**To do:** The result should be every line that contains the word "will", taken from the material.

**Data records:**
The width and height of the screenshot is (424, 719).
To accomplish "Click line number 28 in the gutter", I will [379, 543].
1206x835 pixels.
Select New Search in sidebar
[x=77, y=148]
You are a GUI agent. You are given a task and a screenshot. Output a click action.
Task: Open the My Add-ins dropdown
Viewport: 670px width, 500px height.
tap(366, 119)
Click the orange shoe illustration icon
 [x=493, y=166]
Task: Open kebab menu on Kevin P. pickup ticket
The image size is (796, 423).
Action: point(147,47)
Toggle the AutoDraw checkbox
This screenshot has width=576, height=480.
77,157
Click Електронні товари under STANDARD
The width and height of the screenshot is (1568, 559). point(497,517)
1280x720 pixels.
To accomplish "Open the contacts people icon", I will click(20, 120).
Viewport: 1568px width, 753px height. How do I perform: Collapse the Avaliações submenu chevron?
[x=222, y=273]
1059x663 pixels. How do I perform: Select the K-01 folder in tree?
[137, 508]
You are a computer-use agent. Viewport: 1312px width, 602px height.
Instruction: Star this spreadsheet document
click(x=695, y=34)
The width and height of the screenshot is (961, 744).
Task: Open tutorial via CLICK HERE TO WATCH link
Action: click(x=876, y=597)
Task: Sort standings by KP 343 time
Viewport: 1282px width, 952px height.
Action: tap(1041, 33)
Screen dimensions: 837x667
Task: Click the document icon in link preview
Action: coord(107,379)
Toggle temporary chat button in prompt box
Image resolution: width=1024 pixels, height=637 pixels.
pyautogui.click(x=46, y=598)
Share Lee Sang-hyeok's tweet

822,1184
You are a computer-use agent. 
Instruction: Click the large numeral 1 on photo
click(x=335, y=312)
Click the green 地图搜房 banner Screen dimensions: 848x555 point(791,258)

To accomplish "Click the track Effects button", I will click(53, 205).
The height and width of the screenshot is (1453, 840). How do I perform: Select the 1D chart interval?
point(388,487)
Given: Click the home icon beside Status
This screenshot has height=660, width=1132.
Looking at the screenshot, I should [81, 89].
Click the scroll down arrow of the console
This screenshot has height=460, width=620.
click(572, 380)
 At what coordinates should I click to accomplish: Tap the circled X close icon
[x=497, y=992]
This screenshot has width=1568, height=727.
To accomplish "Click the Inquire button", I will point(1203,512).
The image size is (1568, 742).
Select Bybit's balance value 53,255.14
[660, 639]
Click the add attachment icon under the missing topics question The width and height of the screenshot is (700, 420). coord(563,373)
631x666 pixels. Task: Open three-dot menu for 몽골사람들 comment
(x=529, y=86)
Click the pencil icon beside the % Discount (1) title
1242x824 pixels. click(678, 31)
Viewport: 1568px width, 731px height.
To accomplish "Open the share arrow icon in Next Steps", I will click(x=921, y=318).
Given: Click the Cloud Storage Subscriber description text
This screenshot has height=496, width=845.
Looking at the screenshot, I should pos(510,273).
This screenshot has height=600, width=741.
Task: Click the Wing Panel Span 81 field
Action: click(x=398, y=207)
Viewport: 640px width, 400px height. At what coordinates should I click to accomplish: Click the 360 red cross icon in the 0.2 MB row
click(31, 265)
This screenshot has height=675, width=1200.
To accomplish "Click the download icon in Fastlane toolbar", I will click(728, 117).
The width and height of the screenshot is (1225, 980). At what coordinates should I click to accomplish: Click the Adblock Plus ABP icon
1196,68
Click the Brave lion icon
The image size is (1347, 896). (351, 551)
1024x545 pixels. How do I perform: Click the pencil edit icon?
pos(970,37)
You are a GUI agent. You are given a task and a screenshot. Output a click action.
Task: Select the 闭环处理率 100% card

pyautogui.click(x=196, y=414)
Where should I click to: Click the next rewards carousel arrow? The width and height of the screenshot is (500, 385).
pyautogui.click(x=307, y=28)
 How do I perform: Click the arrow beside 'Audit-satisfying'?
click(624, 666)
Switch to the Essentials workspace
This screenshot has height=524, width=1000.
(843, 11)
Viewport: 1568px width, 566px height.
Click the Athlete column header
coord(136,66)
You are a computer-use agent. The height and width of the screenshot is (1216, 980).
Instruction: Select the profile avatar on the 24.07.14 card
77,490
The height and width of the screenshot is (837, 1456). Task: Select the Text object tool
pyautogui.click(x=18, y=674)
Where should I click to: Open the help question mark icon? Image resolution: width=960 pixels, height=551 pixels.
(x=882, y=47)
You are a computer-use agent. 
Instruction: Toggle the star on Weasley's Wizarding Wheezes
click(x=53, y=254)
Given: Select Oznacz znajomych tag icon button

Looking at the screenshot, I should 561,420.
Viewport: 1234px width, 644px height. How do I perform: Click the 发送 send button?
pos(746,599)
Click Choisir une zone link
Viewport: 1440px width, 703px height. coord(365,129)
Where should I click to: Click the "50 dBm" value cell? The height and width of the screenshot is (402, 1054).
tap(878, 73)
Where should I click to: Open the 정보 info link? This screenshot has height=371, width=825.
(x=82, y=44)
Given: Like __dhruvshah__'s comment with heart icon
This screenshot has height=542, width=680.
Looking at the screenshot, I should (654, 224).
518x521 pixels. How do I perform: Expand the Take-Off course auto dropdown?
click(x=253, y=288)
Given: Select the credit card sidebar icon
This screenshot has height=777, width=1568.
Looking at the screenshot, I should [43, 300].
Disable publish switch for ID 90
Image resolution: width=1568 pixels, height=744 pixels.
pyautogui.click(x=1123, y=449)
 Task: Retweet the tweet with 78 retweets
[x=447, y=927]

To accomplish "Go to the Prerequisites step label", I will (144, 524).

**Result:**
To accomplish "Click line number 28 in the gutter", I will [379, 543].
To accomplish "Open the contacts people icon", I will click(20, 120).
To accomplish "Click the track Effects button", I will click(53, 205).
To accomplish "Click the Inquire button", I will point(1203,512).
To accomplish "Open the share arrow icon in Next Steps", I will click(x=921, y=318).
To accomplish "Click the download icon in Fastlane toolbar", I will click(728, 117).
To accomplish "Go to the Prerequisites step label", I will (144, 524).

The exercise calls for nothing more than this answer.